El Maratón de Santiago 2026 dejó una postal que difícilmente se borrará de la memoria de los capitalinos. Elisabeth Osorio, conocida cariñosamente como “Ely”, una asesora del hogar de 64 años, se transformó en protagonista indiscutida al completar la distancia de los 42 kilómetros. Pese a llegar en la última posición, su historia de perseverancia movilizó a miles en redes sociales.
La deportista, quien reside en Bajos de Mena, se trasladó hasta el centro de la capital para enfrentar el desafío. Durante el recorrido, que le tomó un tiempo total de 7 horas, 18 minutos y 34 segundos, debió lidiar con un estado de salud complicado, pues corrió bajo los efectos de una gripe. “No pensé en abandonar la carrera. Yo soy tan tosuda… Creo que es mi talón de Aquiles. En lo que me comprometo, lo cumplo”, confesó en conversación con Expresso Bío Bío.
Una llegada épica bajo la mirada de Santiago
El momento en que Ely arribó a la meta frente al Palacio La Moneda fue particularmente emotivo, ya que la organización del evento ya se encontraba desmantelando los tótems e infraestructura de la carrera. Sin embargo, esto no empañó su logro personal. “Estoy congestionada todavía, pero con el corazón llenito. Yo no me esperaba ser tan premiada, a pesar de haber llegado última… Esto me la ganó”, relató.
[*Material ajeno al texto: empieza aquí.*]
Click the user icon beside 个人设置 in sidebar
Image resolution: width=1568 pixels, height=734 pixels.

Sobre el apoyo del público, que la recibió con aplausos mientras cruzaba el tramo final, comentó: “Todos aplaudían. En el restaurant, llegando a la Alameda, todos estaban de pie aplaudiendo. Algo que me ayudó mucho fue tener la mente fría: nunca me agobié”. Para Osorio, quien comenzó a entrenar a los 55 años, este hito representa mucho más que una medalla.
La lección de Ely: ¿Es la edad un límite para el deporte?
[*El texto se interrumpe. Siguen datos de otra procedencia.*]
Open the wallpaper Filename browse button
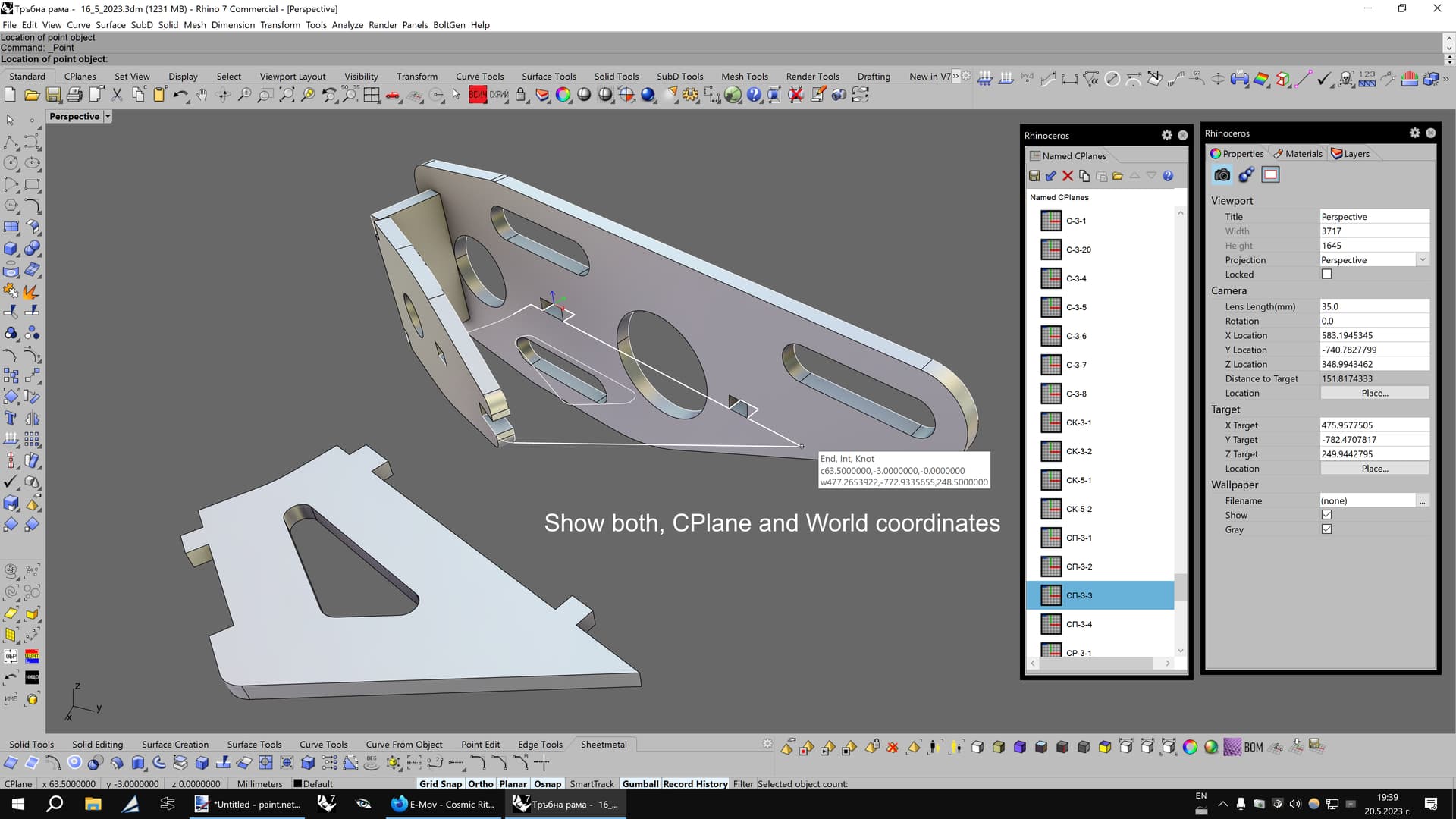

La historia de Elisabeth Osorio derriba mitos sobre el inicio tardío en el running. Al no pertenecer a ningún team oficial, la corredora explica que su preparación ha sido autodidacta. “He ido formando callos en el camino; uno va conociendo su cuerpo… No es necesario pertenecer a un team, uno puede hacerlo manteniendo una buena elongación, ejercitándose. Hoy YouTube tiene un montón de información que ayuda”, explicó.
Respecto a su visión sobre la edad en el deporte, fue enfática: “La edad no importa cuando uno comienza, lo que importa es mantenerse activo, con ganas de vivir, de seguir respirando, de no ser una carga para el resto de su familia… Esto es salud para mí”. Ely cierra esta experiencia con la convicción de haber cumplido un propósito mayor: “A lo mejor fui última, pero gané más de los que ganaron la Maratón. Yo gané muchos corazones”. Actualmente, la corredora sigue recibiendo el cariño de la comunidad, marcando un precedente para los deportistas amateur que buscan superar sus propios límites más allá de los cronómetros oficiales.